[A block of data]
§ §
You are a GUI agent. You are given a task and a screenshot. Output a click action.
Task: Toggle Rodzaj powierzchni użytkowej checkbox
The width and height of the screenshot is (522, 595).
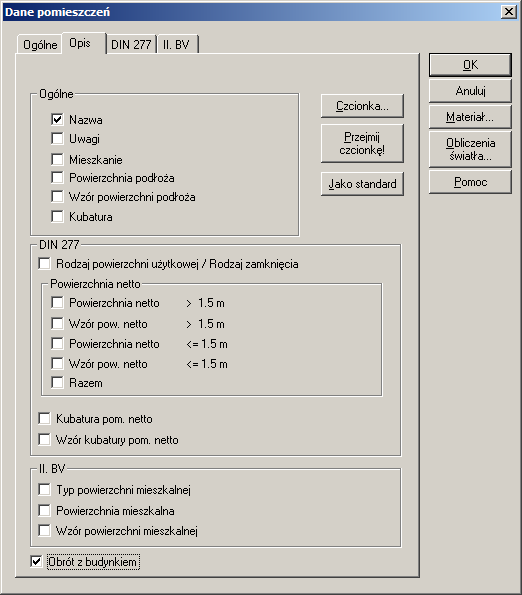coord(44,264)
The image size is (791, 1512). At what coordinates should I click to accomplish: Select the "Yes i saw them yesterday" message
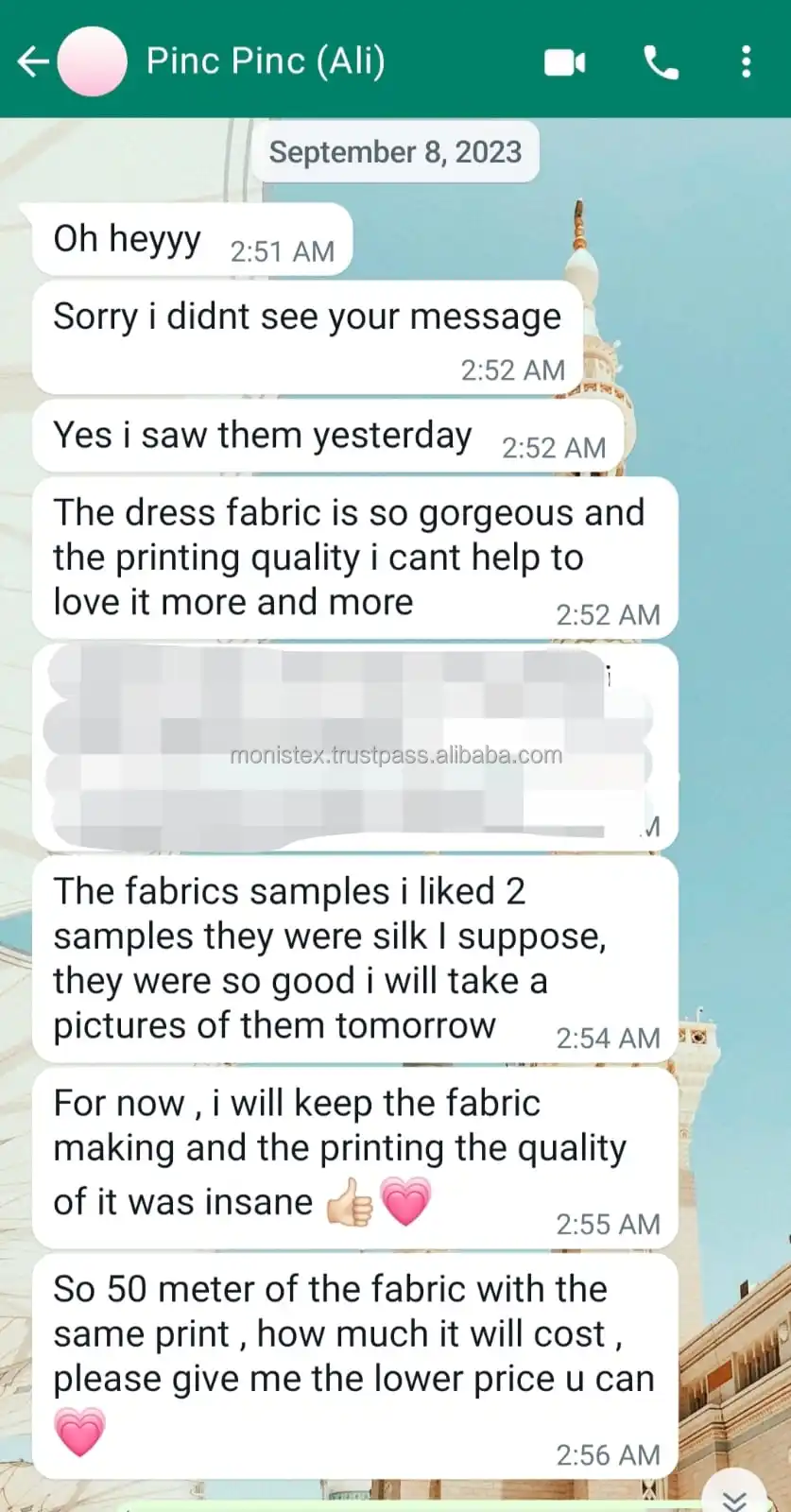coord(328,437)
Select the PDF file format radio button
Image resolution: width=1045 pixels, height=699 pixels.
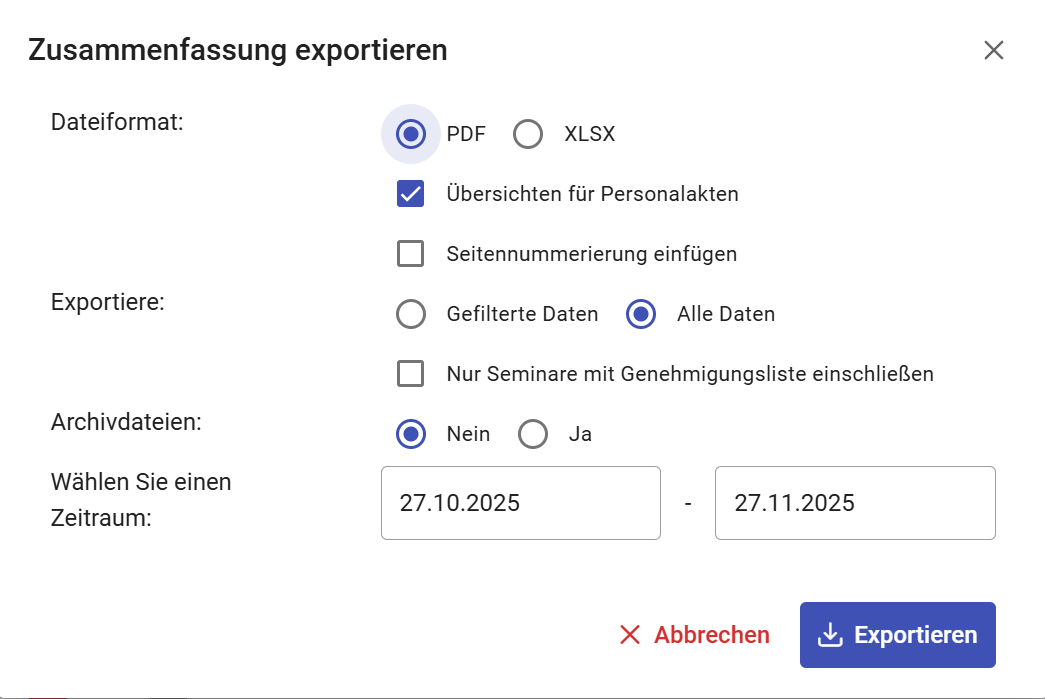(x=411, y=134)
§ §
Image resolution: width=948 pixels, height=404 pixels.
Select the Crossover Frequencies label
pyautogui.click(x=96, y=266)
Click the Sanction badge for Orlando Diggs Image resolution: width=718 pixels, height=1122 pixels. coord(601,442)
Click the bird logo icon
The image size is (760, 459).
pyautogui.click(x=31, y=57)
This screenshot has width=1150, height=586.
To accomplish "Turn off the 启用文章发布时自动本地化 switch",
§ §
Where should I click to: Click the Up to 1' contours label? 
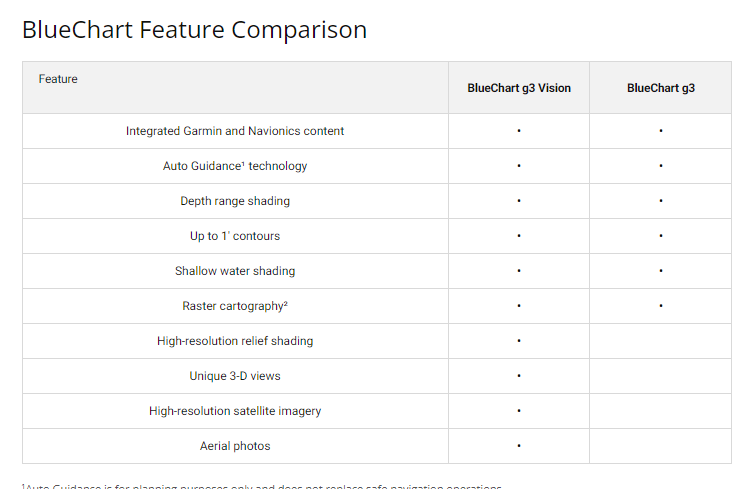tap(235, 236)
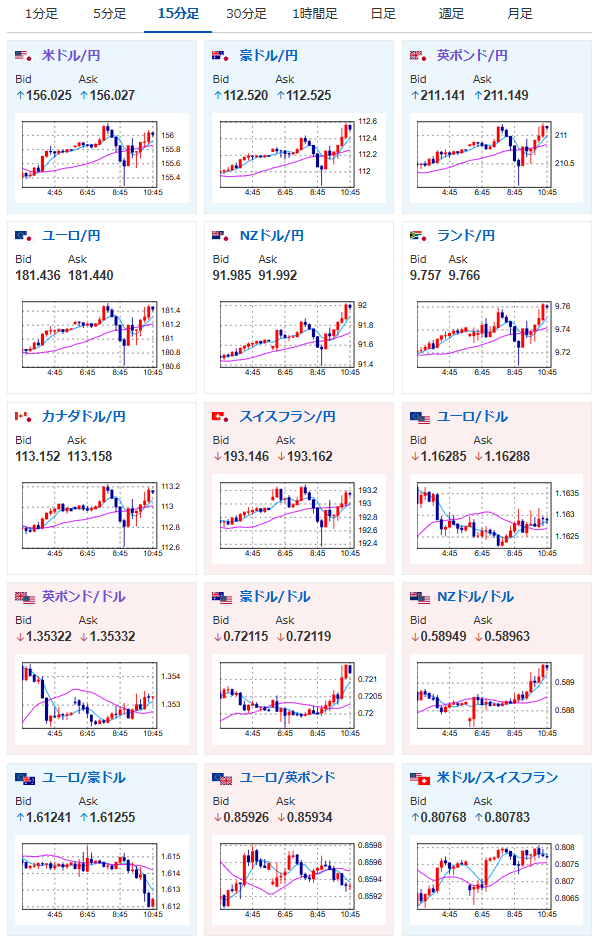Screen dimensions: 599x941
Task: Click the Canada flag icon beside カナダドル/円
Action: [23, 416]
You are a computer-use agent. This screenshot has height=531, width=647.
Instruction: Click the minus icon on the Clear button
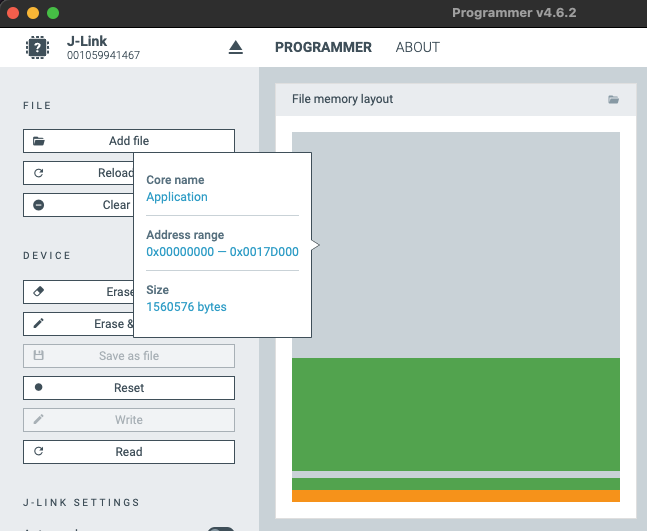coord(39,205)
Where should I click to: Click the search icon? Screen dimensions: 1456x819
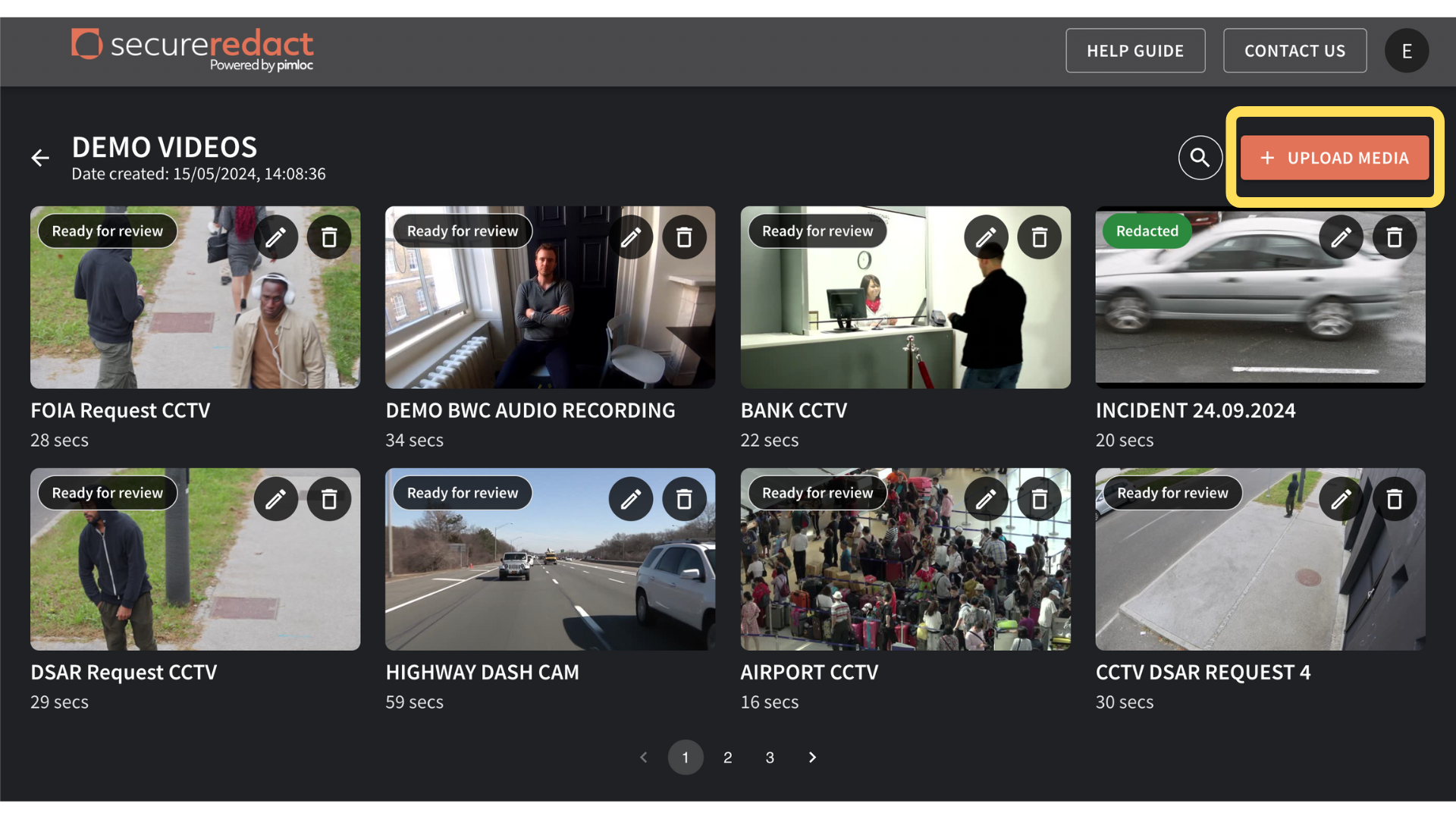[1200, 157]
§ §
#### TASK DETAILS
Please render the part of the records that opens with the line containing "Where should I click to: Click the search" and closes with the line containing "[1200, 157]", both included, as a Markdown table with the columns Row and Line. Skip blank lines and leave the pictures out.

#### FINISHED EXERCISE
| Row | Line |
|---|---|
| 1 | Where should I click to: Click the search icon? Screen dimensions: 1456x819 |
| 2 | [1200, 157] |